Amanda Gorman and “The Hill We Climb”
Thoughts on the Inauguration
I missed watching the actual swearing-in of President Biden and Vice President Kamala Harris. It’s deadline week at work, so although I’d started the NPR Inauguration Day live stream, somehow I missed that key part! But what really stood out was National Youth Poet Laureate Amanda Gorman reciting her original work, “The Hill We Climb.”
I love that poetry is included in Inauguration Day! According to this article from the New York Times, “Since John F. Kennedy, most incoming Democratic presidents have invited poets to mark their accession to the highest office in the land.”
In an interview with CBS prior to the Inauguration, Gorman said, “Poetry is a weapon. It is an instrument of social change…and poetry is one of the most political arts out there because it demands that you rupture and destabilize the language in which you’re working with…Inherently, you are pushing against the status quo. And so for me, it’s always existed in that tradition of truth-telling.”
As someone who enjoys writing poetry (specifically, sonnets), this is certainly something to keep in mind! Usually, my writing is more personal – I don’t expect anyone else to read it, but it does help me think through things. But this is a wonderful reminder of how powerful poetry can be if you’re willing to take risks.
So glad Joss got to watch the inauguration with his study group! Front row seat! 🙂
So many lines in “The Hill We Climb” stand out, including:
We will not march back to what was
but move to what shall be
A country that is bruised but whole,
benevolent but bold,
fierce and free
We will not be turned around
or interrupted by intimidation
because we know our inaction and inertia
will be the inheritance of the next generation
Our blunders become their burdens…
I just finished reading Jason Reynolds’ “not-history” book, “Stamped: Racism, Antiracism, and You: A Remix of the National Book Award-Winning Stamped from the Beginning.” Based on Ibram X. Kendi’s book “Stamped from the Beginning,” “Stamped” gives an overview of the history of racist ideas in America specifically targeted towards a younger audience. Reynolds calls it a “not-history” book because the ideas and people discussed influence all of our lives in the present. (Watch Trevor Noah’s interview with Jason Reynolds and Ibram X. Kendi here.)
My point is that reading “Stamped” really helped put into context the need to move forward from the past that has bruised us, and to not increase the burden on future generations by staying silent. And as Gorman wrote elsewhere in the poem, “Being an American is more than the past we inherit. It’s the past we step into and how we repair it.” America has never been perfect or great for all people. But we can do antiracist work today and do what we can to repair the past. I don’t want to go off on a long tangent, but I recommend you read either “Stamped” or the original (which I have yet to do). The racist ideas it covers are pervasive and such a part of our culture, it’s easy to miss them for what they are.
Learning More Together
If you’d like to learn more about Amanda Gorman, the New York Times put together this incredible “learning lesson.” It gives an overview of Gorman’s life and work, info about the history of inaugural poetry, a literature lesson on occasional poetry and more. At 22, Gorman is the youngest inaugural poet in U.S. history, but she has an impressive resume beyond that! Plus, she has a children’s book coming out in September, “Change Sings.” Follow @amandascgorman on Instagram for updates.
Putting this here so I remember to watch later.

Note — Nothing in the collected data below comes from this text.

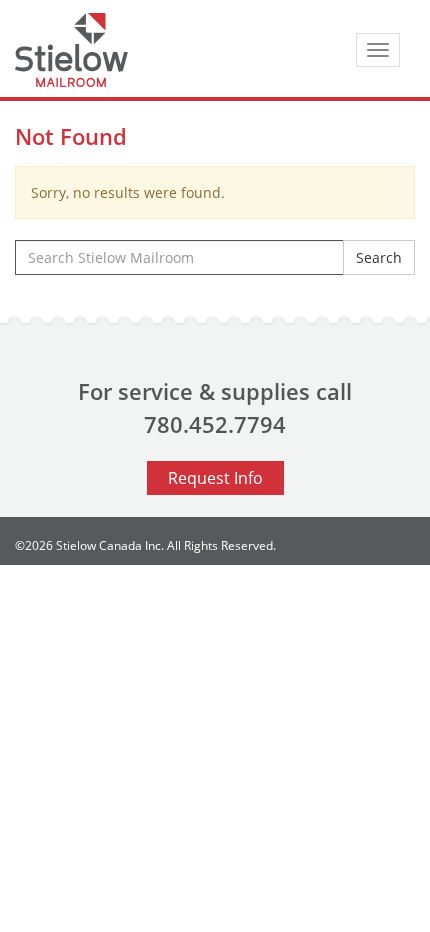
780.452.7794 (215, 424)
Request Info (215, 478)
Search (379, 257)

Gorman’s TED talk, “Using Your Voice is a Political Choice.”
For parents wanting to discuss this moment with their kids, here’s an example of a question prompt from the Times’ lesson: “Watch the video of Ms. Gorman reading ‘The Hill We Climb.’ Then read the poem, underlining its most important words. Explain why you think these particular images are essential to the poem’s meaning.”
It also suggests students try writing their own occasional poem “inspired by a news event that moves, angers, saddens or inspires you.” What would your child choose to write about? What stuck out to them about the Inauguration?
Amanda Gorman appears at the end of this video by illustrator Christian Robinson. (Robinson was Tulsa City-County Library’s 2019 Books to Treasure illustrator.) This would be a really fun video to watch with younger (or older!) kids. Robinson is talking about how we can use creativity to imagine worlds, especially when it seems like there’s so much that is out of our control in this one. And he walks viewers through painting their own imaginative world.
Robinson asks Gorman to imagine a world with her words. The last lines of her poem read, “When this ends, the world will smile sweetly, finally seeing, in testing times, we became the best of beings.”
Young People’s Creative Writing Contest
This might be a good time to remind readers that the Tulsa City-County Library’s annual Young People’s Creative Writing Contest starts February 1! If “The Hill We Climb” inspired any of your children to write their own poem or other work, consider entering February 1-28. Details here.
Let me know in the comments, which lines of “The Hill We Climb” resonated most with you? Did your children write any poetry inspired by Gorman’s work?